Stored data entries:
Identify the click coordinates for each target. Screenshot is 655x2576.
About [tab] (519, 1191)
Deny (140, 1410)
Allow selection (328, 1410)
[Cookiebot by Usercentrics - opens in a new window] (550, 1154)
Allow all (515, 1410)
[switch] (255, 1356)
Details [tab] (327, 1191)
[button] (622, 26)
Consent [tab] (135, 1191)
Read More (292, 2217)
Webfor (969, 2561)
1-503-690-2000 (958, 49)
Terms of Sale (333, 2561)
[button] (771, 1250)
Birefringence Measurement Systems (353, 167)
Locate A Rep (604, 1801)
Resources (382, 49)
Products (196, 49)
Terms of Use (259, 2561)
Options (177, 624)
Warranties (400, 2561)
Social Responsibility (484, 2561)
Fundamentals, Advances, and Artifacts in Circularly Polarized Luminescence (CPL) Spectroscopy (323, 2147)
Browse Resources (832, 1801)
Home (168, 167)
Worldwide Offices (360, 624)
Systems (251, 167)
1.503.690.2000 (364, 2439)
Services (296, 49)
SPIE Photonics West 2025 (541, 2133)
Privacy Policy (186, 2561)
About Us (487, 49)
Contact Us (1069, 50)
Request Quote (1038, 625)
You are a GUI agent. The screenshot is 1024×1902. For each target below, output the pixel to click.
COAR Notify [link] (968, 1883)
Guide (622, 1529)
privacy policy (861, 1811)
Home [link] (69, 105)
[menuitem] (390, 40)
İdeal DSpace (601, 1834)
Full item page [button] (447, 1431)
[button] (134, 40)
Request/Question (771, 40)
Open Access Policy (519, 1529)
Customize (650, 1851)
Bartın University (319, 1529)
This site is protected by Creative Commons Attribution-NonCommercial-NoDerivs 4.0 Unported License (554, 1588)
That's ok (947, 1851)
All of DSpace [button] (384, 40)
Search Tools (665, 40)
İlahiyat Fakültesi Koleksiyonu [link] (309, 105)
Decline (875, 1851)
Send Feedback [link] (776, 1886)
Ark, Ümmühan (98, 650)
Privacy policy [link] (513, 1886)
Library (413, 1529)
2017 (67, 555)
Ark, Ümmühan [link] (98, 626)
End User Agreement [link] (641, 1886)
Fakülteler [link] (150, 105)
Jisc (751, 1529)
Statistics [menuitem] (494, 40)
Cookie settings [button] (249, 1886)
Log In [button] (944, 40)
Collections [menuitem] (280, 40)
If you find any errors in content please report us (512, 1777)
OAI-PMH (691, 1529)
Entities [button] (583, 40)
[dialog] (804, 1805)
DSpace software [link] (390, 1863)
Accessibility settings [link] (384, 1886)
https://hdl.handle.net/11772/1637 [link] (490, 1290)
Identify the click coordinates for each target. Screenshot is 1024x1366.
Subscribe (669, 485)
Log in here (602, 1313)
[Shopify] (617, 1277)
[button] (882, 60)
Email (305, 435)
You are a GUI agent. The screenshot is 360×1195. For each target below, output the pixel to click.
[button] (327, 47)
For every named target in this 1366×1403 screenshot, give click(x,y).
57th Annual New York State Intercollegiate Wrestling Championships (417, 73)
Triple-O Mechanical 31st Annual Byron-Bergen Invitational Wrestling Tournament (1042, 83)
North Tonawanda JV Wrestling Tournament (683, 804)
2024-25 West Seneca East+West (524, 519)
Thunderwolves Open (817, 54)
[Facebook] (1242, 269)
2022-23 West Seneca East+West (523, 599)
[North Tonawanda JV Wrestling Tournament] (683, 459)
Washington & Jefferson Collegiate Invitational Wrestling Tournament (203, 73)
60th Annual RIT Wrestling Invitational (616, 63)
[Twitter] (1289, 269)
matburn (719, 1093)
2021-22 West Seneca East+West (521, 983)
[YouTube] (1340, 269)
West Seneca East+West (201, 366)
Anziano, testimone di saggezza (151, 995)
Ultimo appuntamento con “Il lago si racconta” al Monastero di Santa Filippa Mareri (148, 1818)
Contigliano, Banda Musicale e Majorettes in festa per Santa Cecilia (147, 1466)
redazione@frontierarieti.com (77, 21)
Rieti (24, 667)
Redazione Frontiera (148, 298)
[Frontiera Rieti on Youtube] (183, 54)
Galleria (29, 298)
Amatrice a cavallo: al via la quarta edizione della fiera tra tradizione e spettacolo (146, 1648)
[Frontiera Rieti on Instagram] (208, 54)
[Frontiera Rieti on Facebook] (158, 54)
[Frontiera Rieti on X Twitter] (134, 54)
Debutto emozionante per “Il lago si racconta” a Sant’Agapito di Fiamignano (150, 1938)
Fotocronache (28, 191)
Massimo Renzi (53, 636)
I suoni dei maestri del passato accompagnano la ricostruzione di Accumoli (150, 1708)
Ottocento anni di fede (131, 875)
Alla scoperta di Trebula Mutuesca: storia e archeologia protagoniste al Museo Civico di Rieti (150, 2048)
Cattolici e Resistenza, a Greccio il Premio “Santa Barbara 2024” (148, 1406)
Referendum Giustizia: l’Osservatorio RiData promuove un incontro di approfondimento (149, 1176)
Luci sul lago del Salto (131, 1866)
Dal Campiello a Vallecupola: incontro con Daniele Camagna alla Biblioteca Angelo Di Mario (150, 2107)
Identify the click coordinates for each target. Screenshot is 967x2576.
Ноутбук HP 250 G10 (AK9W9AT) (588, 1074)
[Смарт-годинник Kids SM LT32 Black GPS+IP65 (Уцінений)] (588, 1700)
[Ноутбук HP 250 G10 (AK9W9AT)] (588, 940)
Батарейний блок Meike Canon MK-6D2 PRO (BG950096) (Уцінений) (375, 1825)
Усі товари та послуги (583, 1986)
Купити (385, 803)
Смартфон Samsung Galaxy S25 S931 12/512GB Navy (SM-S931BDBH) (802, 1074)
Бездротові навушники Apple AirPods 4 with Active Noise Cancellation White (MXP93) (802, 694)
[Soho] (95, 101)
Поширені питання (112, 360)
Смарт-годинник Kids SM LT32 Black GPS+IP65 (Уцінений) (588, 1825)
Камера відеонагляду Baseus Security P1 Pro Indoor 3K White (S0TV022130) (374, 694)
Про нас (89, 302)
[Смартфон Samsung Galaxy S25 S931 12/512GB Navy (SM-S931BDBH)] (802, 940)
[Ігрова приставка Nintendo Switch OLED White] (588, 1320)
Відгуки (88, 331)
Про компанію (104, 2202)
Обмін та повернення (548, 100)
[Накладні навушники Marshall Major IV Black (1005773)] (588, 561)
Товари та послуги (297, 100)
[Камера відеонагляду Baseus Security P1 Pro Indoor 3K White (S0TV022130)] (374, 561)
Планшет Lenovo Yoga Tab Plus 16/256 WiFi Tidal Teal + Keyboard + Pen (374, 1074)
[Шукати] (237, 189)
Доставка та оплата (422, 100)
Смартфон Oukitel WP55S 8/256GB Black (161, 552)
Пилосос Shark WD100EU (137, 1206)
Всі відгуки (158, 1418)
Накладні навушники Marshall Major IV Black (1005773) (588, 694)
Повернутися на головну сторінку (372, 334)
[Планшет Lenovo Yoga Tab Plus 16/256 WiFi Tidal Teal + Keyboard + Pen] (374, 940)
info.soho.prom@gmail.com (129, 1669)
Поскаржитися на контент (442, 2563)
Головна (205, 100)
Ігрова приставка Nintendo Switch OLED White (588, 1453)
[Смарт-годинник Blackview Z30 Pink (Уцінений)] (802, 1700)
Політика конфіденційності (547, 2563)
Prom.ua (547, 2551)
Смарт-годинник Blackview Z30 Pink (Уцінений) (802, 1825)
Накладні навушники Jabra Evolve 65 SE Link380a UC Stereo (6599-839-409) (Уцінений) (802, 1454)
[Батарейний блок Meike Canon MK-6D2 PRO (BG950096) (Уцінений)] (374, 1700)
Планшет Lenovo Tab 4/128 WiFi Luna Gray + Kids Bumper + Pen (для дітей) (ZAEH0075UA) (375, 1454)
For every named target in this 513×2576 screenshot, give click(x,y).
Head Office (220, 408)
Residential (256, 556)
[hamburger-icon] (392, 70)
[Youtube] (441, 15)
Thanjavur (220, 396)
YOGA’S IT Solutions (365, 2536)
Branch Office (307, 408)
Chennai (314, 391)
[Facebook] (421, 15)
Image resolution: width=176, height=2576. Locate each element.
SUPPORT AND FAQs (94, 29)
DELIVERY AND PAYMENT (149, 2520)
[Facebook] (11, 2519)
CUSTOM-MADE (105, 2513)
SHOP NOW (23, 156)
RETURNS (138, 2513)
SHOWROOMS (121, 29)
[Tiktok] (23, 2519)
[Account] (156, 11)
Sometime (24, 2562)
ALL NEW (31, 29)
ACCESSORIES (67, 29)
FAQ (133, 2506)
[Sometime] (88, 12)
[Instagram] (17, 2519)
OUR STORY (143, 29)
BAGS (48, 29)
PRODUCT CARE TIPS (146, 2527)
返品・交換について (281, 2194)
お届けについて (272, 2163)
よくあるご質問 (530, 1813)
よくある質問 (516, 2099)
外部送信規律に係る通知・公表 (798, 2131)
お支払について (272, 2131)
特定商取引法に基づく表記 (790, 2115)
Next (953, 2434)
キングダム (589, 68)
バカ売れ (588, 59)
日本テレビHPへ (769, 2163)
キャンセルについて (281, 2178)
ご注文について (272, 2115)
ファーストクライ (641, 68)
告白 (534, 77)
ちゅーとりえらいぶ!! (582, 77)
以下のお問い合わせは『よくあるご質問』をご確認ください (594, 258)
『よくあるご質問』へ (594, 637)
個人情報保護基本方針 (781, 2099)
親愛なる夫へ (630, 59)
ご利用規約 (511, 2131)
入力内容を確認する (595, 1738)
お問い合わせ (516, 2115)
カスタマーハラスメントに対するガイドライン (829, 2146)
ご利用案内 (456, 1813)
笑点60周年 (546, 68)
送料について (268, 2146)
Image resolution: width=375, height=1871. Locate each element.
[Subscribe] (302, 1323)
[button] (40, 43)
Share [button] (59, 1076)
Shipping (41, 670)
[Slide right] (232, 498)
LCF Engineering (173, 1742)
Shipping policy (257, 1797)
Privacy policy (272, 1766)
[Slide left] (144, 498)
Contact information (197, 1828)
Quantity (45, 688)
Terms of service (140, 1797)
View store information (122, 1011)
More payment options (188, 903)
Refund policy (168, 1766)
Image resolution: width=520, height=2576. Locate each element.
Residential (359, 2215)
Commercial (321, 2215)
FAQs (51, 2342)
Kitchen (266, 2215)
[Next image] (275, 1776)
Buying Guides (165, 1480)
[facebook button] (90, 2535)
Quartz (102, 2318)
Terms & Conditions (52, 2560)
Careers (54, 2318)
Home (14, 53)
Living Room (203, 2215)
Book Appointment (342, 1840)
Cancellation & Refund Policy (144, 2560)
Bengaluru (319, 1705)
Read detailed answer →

# Problem requirements
Only the lines above from the line with "Ark, Ümmühan [link] (98, 626)" to the line with "Contigliano, Banda Musicale", those two lines included, should be reproduced exactly.

# Answer box
Ark, Ümmühan [link] (98, 626)
End User Agreement [link] (641, 1886)
Fakülteler [link] (150, 105)
Jisc (751, 1529)
Statistics [menuitem] (494, 40)
Cookie settings [button] (249, 1886)
Log In [button] (944, 40)
Collections [menuitem] (280, 40)
If you find any errors in content please report us (512, 1777)
OAI-PMH (691, 1529)
Entities [button] (583, 40)
[dialog] (804, 1805)
DSpace software [link] (390, 1863)
Accessibility settings [link] (384, 1886)
https://hdl.handle.net/11772/1637 [link] (490, 1290)
Identify the click coordinates for each target. Screenshot is 1024x1366.
Subscribe (669, 485)
Log in here (602, 1313)
[Shopify] (617, 1277)
[button] (882, 60)
Email (305, 435)
You are a GUI agent. The screenshot is 360×1195. For each target below, output the pixel to click.
[button] (327, 47)
For every named target in this 1366×1403 screenshot, give click(x,y).
57th Annual New York State Intercollegiate Wrestling Championships (417, 73)
Triple-O Mechanical 31st Annual Byron-Bergen Invitational Wrestling Tournament (1042, 83)
North Tonawanda JV Wrestling Tournament (683, 804)
2024-25 West Seneca East+West (524, 519)
Thunderwolves Open (817, 54)
[Facebook] (1242, 269)
2022-23 West Seneca East+West (523, 599)
[North Tonawanda JV Wrestling Tournament] (683, 459)
Washington & Jefferson Collegiate Invitational Wrestling Tournament (203, 73)
60th Annual RIT Wrestling Invitational (616, 63)
[Twitter] (1289, 269)
matburn (719, 1093)
2021-22 West Seneca East+West (521, 983)
[YouTube] (1340, 269)
West Seneca East+West (201, 366)
Anziano, testimone di saggezza (151, 995)
Ultimo appuntamento con “Il lago si racconta” al Monastero di Santa Filippa Mareri (148, 1818)
Contigliano, Banda Musicale e Majorettes in festa per Santa Cecilia (147, 1466)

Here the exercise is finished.